**Document passage**:
***

I am seeking abstracts for papers to be included on a panel on 'Critical Theory
and Experimental Music'.

Recent experimental music, especially in the electronic domain, has of late shown
itself to be theoretically informed. Artists such as DJ Spooky can regularly be
heard citing various texts from the Critical Theory canon, and the number of
labels or various artists compilations themed around the works of Theorists and
Philosophers is ever increasing (cf "In memoriam Gilles Deleuze", the label Mille
plateaux and its offshoot Ritornell to name but a few).

Papers are sought which investigate this intersection between experimental music
and critical theory. Questions to be addressed might include but are not
restricted to:

--How does theory inform music and what kind of music does this produce? Does such
  music differ substantially in its intentionality?
--How are the ideas of various philosophers and theorists translated into a
  musical vocabulary?
--Do works that attempt to express in music the musical ideas contained in the
  written texts of various philosophers convey the sense of the latter sense more
  faithfully than the original?
--To what extent does theoretically-informed music inform or transform theory?
--How do we read music theoretically?

Submissions should also take into account the general theme of the conference
(details below).

***

(Entries from a dataset)
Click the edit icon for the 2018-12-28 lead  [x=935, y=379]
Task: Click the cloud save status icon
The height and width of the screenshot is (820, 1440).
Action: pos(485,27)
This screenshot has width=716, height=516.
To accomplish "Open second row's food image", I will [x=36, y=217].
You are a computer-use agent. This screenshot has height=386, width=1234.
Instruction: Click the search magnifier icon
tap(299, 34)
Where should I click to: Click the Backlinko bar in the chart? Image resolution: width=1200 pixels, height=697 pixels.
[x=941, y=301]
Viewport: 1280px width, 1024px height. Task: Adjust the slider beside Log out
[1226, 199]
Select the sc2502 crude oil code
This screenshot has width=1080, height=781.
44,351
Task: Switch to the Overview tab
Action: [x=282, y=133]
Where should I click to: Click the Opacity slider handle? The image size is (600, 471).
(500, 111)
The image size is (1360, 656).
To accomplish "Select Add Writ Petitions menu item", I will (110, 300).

***

**Stated exercise 1**: Transcribe the part of the call for papers that opens with the words containing "--Do works that" and closes with "or transform theory?".
**Stated exercise 2**: Rescale the records from the line containing "Where should I click to: Click the Opacity" through the end of the records, requests included, and give only those lines. Multiply every coordinate in the answers by 1.5 and round to whole numbers, with halves going up.

**Exercise result 1**:
--Do works that attempt to express in music the musical ideas contained in the
  written texts of various philosophers convey the sense of the latter sense more
  faithfully than the original?
--To what extent does theoretically-informed music inform or transform theory?

**Exercise result 2**:
Where should I click to: Click the Opacity slider handle? The image size is (600, 471).
(750, 167)
The image size is (1360, 656).
To accomplish "Select Add Writ Petitions menu item", I will (165, 450).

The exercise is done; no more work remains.